28.    More than one person may have an interest in any house, flat or HMO, whether as freeholder, long lessee or short term tenant.  The provisions in Schedule 1 of the 2004 Act for identifying the proper recipient of an improvement notice make it important to be able to identify the “owner”, the “person having control”, and the “person managing” the specified premises.     

29.    Reference has already been made to the meaning of “person having control” as defined by s. 263(1) and to the potential, identified by the House of Lords in Pollway, where a building is divided into flats in separate ownership, for that person to comprise the whole group of persons in receipt of the rack rents of those flats. 

30.    The “owner” in relation to any premises is defined in s. 262(7).  The owner of specified premises always includes the owner of the freehold interest in those premises.  It also includes “a person holding or entitled to the rents and profits of the premises under a lease of which the unexpired term exceed 3 years”.  Thus, if the specified premises are subject to a lease with more than 3 years left to run, the “owner” will include both the lessee (the holder of the lease) and the lessor (the person entitled to receive the rent payable under the lease).
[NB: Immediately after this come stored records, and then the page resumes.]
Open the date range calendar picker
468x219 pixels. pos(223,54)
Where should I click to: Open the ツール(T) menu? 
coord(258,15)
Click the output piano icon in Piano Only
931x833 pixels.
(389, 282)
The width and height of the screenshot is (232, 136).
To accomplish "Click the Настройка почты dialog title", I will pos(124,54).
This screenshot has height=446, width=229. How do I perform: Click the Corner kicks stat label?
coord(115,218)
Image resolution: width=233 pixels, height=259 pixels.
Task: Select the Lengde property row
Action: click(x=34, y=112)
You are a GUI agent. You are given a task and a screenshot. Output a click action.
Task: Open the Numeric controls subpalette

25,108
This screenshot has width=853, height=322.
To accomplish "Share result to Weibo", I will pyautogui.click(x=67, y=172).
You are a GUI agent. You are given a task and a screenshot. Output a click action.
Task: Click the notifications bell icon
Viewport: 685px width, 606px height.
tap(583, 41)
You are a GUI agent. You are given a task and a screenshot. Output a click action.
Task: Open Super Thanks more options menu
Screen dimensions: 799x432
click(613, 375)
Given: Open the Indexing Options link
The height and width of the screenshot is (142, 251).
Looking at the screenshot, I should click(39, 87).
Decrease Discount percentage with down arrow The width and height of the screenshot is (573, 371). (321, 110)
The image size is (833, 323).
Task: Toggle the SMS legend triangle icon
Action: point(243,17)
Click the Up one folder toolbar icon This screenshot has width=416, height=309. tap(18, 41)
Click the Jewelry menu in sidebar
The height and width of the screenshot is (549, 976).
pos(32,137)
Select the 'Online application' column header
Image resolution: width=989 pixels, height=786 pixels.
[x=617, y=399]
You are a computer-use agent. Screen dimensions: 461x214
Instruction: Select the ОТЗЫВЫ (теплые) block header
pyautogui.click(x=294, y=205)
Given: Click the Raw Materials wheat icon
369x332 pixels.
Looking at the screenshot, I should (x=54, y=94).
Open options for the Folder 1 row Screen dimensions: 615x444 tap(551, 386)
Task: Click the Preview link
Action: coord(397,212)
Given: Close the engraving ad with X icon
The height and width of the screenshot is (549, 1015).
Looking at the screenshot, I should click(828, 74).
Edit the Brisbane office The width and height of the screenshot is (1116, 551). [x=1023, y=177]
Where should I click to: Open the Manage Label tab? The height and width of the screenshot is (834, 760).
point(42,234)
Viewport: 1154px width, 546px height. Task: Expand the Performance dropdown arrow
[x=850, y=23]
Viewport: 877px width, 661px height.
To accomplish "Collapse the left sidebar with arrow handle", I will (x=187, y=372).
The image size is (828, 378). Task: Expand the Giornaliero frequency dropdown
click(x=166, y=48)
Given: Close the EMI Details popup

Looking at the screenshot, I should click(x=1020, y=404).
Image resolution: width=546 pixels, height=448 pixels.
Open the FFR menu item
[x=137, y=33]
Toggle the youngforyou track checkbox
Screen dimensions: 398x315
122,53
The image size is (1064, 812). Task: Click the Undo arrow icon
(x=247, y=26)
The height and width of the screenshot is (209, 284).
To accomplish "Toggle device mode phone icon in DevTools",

31.    In relation to an improvement notice served under paragraph 4 of Part I of Schedule 1 to the 2004 Act, where the specified premises are the common parts of a building, the expression “owner” is given an extended meaning.  A person is an owner of any common parts of a building if he is an owner of the building or part of the building concerned, or (in the case of external common parts) if he is an owner of the particular premises in which the common parts are comprised.  Thus, in relation to common parts, a lessee with a lease for a term of more than 3 years is an owner for the purposes of paragraph 4.

32.    The expression “person managing” is defined in s. 263(3).  The person managing is an owner or lessee of premises who receives rents or other payments (in the case of an HMO) from persons in occupation of parts of the premises as tenants or licensees (or who would do so but for having entered into an arrangement under which another person receives those payments).

The F-tT’s Decision

33.         The respondent’s case before the F-tT was that by virtue of sections 96 and 97 of the Commonhold and Leasehold Reform Act 2002 Act, on the acquisition of the right to manage on 15 November 2015 all management functions in relation to the Building had passed to the RTM Company and that it, the respondent, had no authority to carry out work to the Building.  Reference was made to an earlier decision of a Residential Property Tribunal, Triplerose Limited v Derby City Council in which an improvement notice served on a landlord in respect of the common parts of a building which was under the management of an RTM Company had been quashed.  The respondent suggested that paragraph 4 of Schedule 1 to the 2004 Act defined the person on whom an improvement notice requiring remedial work to be undertaken to the common parts of the Building could be served, and that as it had no right to carry out works to the Building it could not be required to do so by the appellant. 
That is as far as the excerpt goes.